Jangan Mencela Kalau Tidak Bisa
Mencela
adalah sebuah perbuatan negatif yang disepakati mayoritas manusia. Siapa
orangnya yang suka di cela? Tentu anda tidak akan pernah suka jika di cela, di
lecehkan, ataupun diremehkan. Bahkan, jangankan di cela, ketika ada seseorang
berbuat kesalahan saja, ketika orang lain menasehati namun dengan gaya yang
kurang pas saja oarang yang bersalah tersebut mungkin tidak menyukainya, lalu
bagaimanapula kalau masalahnya adalah celaan.
Berkaitan
dengan mencela ini, belakangan kita dapati betapa banyak orang yang ngakunya
Muslim namun suka mencela muslim lainnya. Bahkan terkadang kita dapati celaan
itu tidak hanya tertuju pada individunya, namun celaan yang menyasar kepada
syariat Islam yang di amalkan oleh orang lain.
Kita
lihat saat ini betapa banyak orang yang mencela sunnah Rasulullah shallallahu ‘alaihi
wa sallam baik celaan itu berkaitan dengan individu yang mengamalkannya maupun
syariat yang ia amalkan.
Masih
hangat di ingatan kita seorang tokoh Islam ternama yang begitu bengisnya ia
mencela Sunnah para Nabi yaitu berjenggot. Bahkan ia labelkan sutau yang
negatif kepada orang yang mengamalkan sunnah Nabi ini. Entah alasannya ia tidak
suka dengan beberapa khlak orang-orang yang berjenggot ataukah memang ia
membenci syariat berjenggot karena nafsunya. Padahal kalau mau berfikir sedikit
saja dan mau menyadari bahwasannya minimal kehormatan seorang muslim itu haram
untuk di jatuhkan.
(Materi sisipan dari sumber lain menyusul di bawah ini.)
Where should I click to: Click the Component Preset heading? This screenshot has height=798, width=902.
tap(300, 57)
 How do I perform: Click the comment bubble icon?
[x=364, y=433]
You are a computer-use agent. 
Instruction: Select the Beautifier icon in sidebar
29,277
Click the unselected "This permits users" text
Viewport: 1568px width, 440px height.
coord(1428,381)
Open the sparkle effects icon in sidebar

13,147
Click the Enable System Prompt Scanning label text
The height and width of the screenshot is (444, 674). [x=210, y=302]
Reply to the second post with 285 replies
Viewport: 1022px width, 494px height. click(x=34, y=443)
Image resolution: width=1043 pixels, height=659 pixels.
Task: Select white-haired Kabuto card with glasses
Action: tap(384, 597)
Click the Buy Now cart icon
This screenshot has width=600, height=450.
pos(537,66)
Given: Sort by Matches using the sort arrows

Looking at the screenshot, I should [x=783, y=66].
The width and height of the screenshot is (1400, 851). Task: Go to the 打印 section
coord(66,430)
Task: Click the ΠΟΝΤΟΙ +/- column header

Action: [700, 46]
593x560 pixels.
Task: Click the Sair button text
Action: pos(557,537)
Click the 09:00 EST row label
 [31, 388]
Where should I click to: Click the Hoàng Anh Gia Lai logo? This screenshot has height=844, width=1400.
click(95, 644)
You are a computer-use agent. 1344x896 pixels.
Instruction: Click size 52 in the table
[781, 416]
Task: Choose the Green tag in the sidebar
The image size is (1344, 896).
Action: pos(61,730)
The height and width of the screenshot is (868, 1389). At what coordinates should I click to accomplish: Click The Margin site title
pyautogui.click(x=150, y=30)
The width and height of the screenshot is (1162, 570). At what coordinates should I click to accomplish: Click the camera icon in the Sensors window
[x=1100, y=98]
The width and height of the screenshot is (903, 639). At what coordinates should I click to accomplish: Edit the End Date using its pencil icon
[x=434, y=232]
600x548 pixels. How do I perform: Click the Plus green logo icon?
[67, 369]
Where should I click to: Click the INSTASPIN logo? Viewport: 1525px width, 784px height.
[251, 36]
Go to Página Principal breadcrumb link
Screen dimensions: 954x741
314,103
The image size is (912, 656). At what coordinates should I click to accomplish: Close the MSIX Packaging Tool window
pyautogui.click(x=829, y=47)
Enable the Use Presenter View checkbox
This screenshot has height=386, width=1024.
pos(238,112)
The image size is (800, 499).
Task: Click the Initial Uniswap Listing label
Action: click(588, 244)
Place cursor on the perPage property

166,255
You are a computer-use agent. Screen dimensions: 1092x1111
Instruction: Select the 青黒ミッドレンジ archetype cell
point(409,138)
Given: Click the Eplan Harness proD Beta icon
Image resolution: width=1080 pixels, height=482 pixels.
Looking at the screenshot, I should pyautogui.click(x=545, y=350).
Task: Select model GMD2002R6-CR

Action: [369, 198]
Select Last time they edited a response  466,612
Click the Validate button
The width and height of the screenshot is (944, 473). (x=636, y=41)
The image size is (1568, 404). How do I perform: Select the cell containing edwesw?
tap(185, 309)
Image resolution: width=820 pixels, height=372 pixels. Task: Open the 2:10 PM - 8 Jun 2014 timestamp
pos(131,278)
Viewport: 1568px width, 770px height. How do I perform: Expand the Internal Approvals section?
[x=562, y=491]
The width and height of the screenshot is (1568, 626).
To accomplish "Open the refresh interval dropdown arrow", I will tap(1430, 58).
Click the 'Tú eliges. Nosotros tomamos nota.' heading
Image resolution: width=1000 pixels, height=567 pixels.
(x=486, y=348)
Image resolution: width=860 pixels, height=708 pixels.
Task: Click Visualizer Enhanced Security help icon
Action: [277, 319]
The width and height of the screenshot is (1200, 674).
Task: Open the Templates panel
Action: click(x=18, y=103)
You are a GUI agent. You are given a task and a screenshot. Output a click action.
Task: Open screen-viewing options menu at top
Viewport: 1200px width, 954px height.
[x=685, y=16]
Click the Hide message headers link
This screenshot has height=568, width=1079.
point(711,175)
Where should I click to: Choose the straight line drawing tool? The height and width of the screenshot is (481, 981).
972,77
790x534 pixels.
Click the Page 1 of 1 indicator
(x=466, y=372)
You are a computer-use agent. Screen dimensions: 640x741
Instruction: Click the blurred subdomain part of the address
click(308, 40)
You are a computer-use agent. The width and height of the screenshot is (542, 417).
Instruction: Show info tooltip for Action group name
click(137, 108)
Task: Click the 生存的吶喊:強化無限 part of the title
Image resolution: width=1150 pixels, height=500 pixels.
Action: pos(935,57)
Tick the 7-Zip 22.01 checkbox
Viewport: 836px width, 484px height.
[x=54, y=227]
Bahkan seseorang itu cukup dikatakan buruk ketika ia
merendahkan saudaranya sesama muslim.
Rasulullah
shallallahu ‘alaihi wa sallam bersabda,
حَسْبِ
امْرِئٍ مِنَ الشَّرِّ أَنْ يَحْقِرَ أخَاهُ الْمُسْلِمَ، كُلُّ الْمُسْلِمِ عَلَى
الْمُسْلِمِ حَرَامٌ؛ دَمُهُ وَمَالُهُ وَعِرْضُه
“Cukuplah seseorang dikatakan buruk , jika ia menghina / merendahkan
saudaranya yang Muslim. Setiap Muslim atas Muslim yang lainnya, haram
(menumpahkan) darahnya, haram (mengambil) hartanya (tanpa hak), dan
(mengganggu) kehormatannya” (HR. Muslim)
Juga masih segar diingatan kita berapa banyak cerita-cerita
dari para umahat yang mengenakan busana yang syar’i, mengenakan cadar yang
mereka mencapatkan celaan dengan celaan yang sama sekali tidak layak. Entah
sang pencela ini anti terhadap individunya atau anti dengan syariat Islam
karena tidak sesuai hawa nafsunya, atau mungkin ada subhat di kepalanya. Tapi
minimal jika ia seorang muslim dan masih menganggap orang yang berbusana syar’i
ini muslim tentunya ia tahu bahwasannya haram baginya menggar hak dan
kehormatannya muslim lainnya.
Dan masih banyak lagi berbagai macam celaan yang putar
balikan sehingga yang
benar terlihat salah dan yang salah dianggap lumrah. Pola pikir
seperti ini banyak kita dapati di orang-orang sekitar kita. Maka hendaknya mari
kita rubah pola pikir seperti ini dengan selalu berlemah lembut kepada orang
yang mungkin belum menjalankan syariat Islam yang kita sudah dahulu
menjalankannya. Jangan mencelanya karena maksiat, karena siapa orangnya yang
mau dicela. Bukankan amalan seseorang itu ditentukan di akhirnya? Bisa jadi ada
orang yang saat ini berbuat maksiat namun di akhir hidupnya ia bertaubat dan ia
diampuni Allah, dan begitu juga sebaiknya.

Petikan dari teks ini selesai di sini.